Earlier this April, the company presented a series of vulnerabilities that could be exploited to remotely break into a Nissan Leaf electric vehicle and take control of critical functions. The findings were presented at the Black Hat Asia conference held in Singapore.

“Our approach began by exploiting weaknesses in Bluetooth to infiltrate the internal network, followed by bypassing the secure boot process to escalate access,” it said.

“Establishing a command-and-control (C2) channel over DNS allowed us to maintain a covert, persistent link with the vehicle, enabling full remote control. By compromising an independent communication CPU, we could interface directly with the CAN bus, which governs critical body elements, including mirrors, wipers, door locks, and even the steering.”

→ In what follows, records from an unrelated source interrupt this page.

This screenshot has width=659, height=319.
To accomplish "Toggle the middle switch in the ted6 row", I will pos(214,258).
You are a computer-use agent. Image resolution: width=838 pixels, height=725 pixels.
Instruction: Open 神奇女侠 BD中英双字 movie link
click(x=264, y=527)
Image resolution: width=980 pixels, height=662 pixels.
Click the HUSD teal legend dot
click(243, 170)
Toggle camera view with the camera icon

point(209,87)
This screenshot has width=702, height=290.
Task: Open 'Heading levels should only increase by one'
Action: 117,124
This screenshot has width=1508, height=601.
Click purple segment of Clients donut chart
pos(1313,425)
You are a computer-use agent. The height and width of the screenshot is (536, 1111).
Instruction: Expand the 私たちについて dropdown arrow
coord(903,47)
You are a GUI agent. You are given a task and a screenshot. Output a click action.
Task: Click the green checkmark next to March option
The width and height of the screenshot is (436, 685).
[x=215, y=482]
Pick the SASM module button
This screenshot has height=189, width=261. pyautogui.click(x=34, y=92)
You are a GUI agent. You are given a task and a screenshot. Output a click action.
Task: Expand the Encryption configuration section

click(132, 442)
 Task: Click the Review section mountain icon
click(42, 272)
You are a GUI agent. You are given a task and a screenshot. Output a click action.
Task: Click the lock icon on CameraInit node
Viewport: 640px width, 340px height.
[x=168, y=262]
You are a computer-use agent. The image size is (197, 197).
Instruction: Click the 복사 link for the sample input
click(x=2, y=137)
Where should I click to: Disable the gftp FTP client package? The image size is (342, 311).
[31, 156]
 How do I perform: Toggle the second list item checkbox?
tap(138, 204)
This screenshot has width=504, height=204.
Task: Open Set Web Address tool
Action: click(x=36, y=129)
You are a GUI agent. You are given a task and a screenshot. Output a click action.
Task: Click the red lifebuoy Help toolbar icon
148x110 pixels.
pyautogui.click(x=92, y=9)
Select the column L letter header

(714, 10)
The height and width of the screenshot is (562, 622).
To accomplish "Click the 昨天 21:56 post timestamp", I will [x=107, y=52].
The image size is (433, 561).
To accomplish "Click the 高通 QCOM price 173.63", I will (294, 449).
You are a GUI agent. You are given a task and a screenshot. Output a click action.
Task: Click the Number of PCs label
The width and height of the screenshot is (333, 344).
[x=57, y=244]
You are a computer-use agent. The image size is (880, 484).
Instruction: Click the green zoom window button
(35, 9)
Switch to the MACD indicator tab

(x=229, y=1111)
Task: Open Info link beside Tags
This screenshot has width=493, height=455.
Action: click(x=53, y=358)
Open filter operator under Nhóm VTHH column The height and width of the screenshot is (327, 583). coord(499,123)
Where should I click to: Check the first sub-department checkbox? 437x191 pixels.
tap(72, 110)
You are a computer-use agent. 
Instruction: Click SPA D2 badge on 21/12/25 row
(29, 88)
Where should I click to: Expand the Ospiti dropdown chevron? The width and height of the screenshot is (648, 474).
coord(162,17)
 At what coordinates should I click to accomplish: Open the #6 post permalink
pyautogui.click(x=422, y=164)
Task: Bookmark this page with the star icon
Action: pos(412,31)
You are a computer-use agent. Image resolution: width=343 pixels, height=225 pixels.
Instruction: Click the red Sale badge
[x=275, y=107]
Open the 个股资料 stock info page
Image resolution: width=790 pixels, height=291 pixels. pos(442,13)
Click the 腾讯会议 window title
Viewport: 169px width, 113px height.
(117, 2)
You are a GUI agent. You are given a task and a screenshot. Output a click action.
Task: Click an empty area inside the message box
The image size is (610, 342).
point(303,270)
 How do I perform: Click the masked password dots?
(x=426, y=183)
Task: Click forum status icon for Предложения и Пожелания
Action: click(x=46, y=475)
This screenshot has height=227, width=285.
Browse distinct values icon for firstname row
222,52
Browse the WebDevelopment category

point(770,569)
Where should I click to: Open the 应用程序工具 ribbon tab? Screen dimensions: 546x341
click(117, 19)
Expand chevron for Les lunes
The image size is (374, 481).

CAN, short for Controller Area Network, is a communication protocol mainly used in vehicles and industrial systems to facilitate communication between multiple electronic control units (ECUs). Should an attacker with physical access to the car be able to tap into it, the scenario opens the door for injection attacks and impersonation of trusted devices.

“One notorious example involves a small electronic device hidden inside an innocuous object (like a portable speaker),” the Hungarian company said. “Thieves covertly plug this device into an exposed CAN wiring junction on the car.”

“Once connected to the car’s CAN bus, the rogue device mimics the messages of an authorized ECU. It floods the bus with a burst of CAN messages declaring ‘a valid key is present’ or instructing specific actions like unlocking the doors.”

In a report published late last month, Pen Test Partners revealed it turned a 2016 Renault Clio into a Mario Kart controller by intercepting CAN bus data to gain control of the car and mapping its steering, brake, and throttle signals to a Python-based game controller.